Your goal is to write a method that takes two actor names A and B, finds the A-number of B (that is, a shortest path from A to B) and displays nicely the movie-actor chain to A. Shortest paths are not necessarily unique; that is, there may be several paths of the same minimum length connecting A to X. In this case, we just want to compute one of them (does not matter which one).

It turns out that you can compute shortest paths in a graph using a strategy that you have seen while searching: breadth-first search (BFS). Start from the vertex representing the source (actor A); add all its neighbors to a queue. These are all the actors with an A-number of 1. Then add to the queue all neighbors of these neighbors, and so on. It is not hard to see (and we'll argue this in class) that using breadth-first search from A you find the shortest paths from A to all other vertices (that are connected to A).

Some things to think of:

How to represent a node in the queue while doing BFS. Well, it is a String representing a vertex in a MovieGraph. But you also need to keep track of the actual path of a queue node to the start vertex.
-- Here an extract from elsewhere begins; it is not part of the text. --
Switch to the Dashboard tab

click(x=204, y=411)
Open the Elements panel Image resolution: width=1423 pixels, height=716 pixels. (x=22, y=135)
At the end, you want to trace back the path to A. Hint: think of how we stored the path out of a maze.
How do you handle duplicate nodes in the queue: that is, you may want to enqueue a vertex that is already in the queue.
How do you keep track of the cost of a node in the queue to the start node? At the end, you need to print this distance, which is actually the A-number. Hint: you'll need to store the distance of each node.

Note that there is nothing special about Kevin Bacon, and that the same approach can be computed to compute shortest paths between any two actors in Holywood. It would be nice if you make your methods general enough, not customized for Kevin Bacon.

Efficiency: One thing to think about is efficiency. Some of the graphs are very large. Note that, to compute a path from A to B, you need to run BFS from A until reaching B. So, one way to compute the average path length from A for all actors is to run this process for each actor B. This is extremely inneficient, and you will not be able to use it on anything but the smallest graph. You want to think about running BFS from A until the end (until reaching all nodes that can be reached), and compute in this way all the paths from A in the same time.

What to turn in: Email me a file smallworld-yourname.py which I can run like this:

python smallworld-yourname.py

Final comments: You need to understand that there is not one "right" way to do it. There are easier ways, and there are harder ways. There are more efficient ways, and less efficient ways. There are ways that will be easy to program, and there are ways that will take a lot of effort to make work. YOU are the creator of your world. Understand what it is that your world needs to do, decide how to model your world, keep it consistent, and make it work. Have fun!